In the early 1900s, Nikola Tesla, a Serbian inventor, introduced a new turbine design that replaced the conventional impeller blades with smooth disks [1,2]. This design places multiple disks in parallel on a rotating shaft. Around the shaft are holes that allow fluids to flow orthogonal to the disks. Fluid is injected tangential to the disks and spirals across the disc surface towards the orthogonal holes at the center. Due to the viscous effects on the boundary surfaces of the parallel disks, the fluid then transfers its momentum towards the rotating disks continuously. As the discs begin to rotate, the path of the fluid begins to increase in length, which in turn increases the momentum transfer. In his 1913 patent for the “Tesla turbine”, Tesla originally anticipated this design to be used for geothermal power generation with an efficiency over 80% [3,4,5]. However, the turbine can also be operated in reverse where rotation can be applied to drive a smooth tangential flow from the parallel disks. For example, pumping with Tesla turbine which is pulseless in nature has been demonstrated in a number of applications including the artificial heart [6,7]. Furthermore, the transfer of momentum is dependent on the boundary layer at the walls of the parallel disks, which can be improved by laminar flows within the low Reynold number regime. Thus the Tesla turbine is well suited to microfluidic flow. To achieve a miniature microfluidic Tesla (µTelsa) pump with complex disk and shaft geometries, a Digital Light Processing (DLP) based 3D printer was employed here (Projet 1200, 3DSystems, Rock Hill, SC, USA), enabling prototypes to be built with 43 µm × 43 µm × 30 µm voxel resolution. A multidisc rotor was completely enclosed in a 3D printed housing and magnetically coupled to a simple laboratory stir plate, reducing the complexity of mechanical drive and eliminating the need for fluidic sealing, Figure 1. Using this setup, the pump pressure, flow, and power output were characterized at multiple fluidic loads and visualized under a stereo microscope. Lastly, the pump was connected to a microfluidic mixer network with special Tesla valve geometries, demonstrating an all-Tesla-fluidics system for lab-on-a-chip applications.

Figure 1.

3D printed µTesla pump. (A) The assembled pump is around an US quarter in diameter, printed in high resolution as demonstrated by the miniature engineering building of UM Dearborn; (B) Two µTesla pumps were coupled magnetically to the same stir plate to ensure exact pressure delivered to a microfluidic device, and visualized under a stereomicroscope; (C) Using this setup, gradients can be generated by µTesla pump to drive a microfluidic mixer network.

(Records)
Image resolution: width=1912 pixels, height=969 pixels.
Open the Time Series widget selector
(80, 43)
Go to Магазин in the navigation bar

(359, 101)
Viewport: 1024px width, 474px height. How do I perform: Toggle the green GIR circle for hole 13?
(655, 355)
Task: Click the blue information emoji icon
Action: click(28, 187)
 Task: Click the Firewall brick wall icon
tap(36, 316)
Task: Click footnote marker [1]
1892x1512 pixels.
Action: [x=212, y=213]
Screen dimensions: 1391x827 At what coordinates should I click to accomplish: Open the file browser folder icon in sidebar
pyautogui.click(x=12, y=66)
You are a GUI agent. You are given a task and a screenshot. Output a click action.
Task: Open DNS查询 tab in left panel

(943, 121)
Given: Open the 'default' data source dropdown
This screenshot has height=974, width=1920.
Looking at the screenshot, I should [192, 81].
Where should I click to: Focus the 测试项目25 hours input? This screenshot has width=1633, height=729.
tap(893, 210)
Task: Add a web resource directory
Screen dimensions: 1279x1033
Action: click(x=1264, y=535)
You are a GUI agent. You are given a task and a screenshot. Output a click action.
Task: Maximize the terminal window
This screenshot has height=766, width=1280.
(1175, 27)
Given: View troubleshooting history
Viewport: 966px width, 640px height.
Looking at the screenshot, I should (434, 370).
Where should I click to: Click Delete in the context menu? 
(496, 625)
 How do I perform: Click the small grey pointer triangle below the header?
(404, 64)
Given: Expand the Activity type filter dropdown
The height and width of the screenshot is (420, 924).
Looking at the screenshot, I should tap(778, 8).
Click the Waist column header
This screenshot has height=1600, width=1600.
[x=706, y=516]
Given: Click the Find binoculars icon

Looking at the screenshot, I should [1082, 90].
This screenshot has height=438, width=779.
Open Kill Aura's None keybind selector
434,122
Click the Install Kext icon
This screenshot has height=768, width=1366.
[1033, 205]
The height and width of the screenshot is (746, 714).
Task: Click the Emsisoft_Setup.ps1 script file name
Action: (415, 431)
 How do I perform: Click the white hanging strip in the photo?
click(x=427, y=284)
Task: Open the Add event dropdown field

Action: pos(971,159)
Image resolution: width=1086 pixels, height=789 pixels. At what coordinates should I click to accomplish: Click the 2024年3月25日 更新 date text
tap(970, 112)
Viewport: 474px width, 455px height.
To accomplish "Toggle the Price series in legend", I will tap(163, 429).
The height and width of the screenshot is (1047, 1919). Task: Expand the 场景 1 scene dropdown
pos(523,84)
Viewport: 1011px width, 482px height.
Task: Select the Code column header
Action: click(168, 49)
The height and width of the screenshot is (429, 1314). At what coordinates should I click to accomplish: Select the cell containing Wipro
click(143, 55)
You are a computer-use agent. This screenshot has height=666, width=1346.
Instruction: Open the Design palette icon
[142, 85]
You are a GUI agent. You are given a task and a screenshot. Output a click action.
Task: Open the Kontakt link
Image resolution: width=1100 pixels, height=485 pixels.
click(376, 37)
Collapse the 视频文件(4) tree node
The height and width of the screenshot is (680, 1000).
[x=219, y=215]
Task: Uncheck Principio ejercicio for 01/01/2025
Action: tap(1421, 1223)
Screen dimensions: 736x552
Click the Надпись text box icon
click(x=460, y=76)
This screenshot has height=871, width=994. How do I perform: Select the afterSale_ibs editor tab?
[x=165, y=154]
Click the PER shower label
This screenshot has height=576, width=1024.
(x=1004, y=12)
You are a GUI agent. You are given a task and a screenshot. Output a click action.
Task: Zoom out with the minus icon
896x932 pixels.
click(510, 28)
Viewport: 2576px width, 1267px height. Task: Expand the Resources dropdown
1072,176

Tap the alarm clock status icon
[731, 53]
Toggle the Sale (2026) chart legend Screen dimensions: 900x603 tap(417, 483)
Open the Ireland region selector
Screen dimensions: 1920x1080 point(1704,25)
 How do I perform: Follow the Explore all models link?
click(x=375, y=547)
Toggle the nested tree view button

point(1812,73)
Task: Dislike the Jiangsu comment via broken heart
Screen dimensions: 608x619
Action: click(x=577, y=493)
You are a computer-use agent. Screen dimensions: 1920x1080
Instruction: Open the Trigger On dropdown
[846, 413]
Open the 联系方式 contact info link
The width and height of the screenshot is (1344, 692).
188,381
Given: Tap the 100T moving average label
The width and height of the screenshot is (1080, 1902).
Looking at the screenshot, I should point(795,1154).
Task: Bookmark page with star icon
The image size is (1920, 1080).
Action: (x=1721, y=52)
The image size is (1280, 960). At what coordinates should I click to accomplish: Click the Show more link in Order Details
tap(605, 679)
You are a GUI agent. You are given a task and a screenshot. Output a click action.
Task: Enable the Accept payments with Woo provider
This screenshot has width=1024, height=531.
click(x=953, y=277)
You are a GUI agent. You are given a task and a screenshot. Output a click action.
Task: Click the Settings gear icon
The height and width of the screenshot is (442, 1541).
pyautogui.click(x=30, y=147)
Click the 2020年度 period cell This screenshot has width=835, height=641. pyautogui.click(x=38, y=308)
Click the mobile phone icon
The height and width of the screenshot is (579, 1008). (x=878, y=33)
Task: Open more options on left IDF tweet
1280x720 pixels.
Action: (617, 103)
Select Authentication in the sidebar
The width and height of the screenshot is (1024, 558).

### What this exercise asks
**a)** Which quantities of the pump does the Tesla turbine text say were characterized at multiple fluidic loads? List them all.
**b)** According to the Tesla turbine text, what is gained by enclosing the multidisc rotor in a housing and coupling it magnetically to a stir plate? Answer in one to three sentences.
**c)** Set down the passage of the Tesla turbine text between "3D printed µTesla" and "microfluidic mixer network.", inclusive.
The records stand apart from the Tesla turbine text and are unrelated to it.

### Answers by task
**a)** The pump pressure, the flow, and the power output.

**b)** Coupling the enclosed rotor magnetically to a simple laboratory stir plate reduces the complexity of the mechanical drive. It also eliminates the need for fluidic sealing.

**c)**
3D printed µTesla pump. (A) The assembled pump is around an US quarter in diameter, printed in high resolution as demonstrated by the miniature engineering building of UM Dearborn; (B) Two µTesla pumps were coupled magnetically to the same stir plate to ensure exact pressure delivered to a microfluidic device, and visualized under a stereomicroscope; (C) Using this setup, gradients can be generated by µTesla pump to drive a microfluidic mixer network.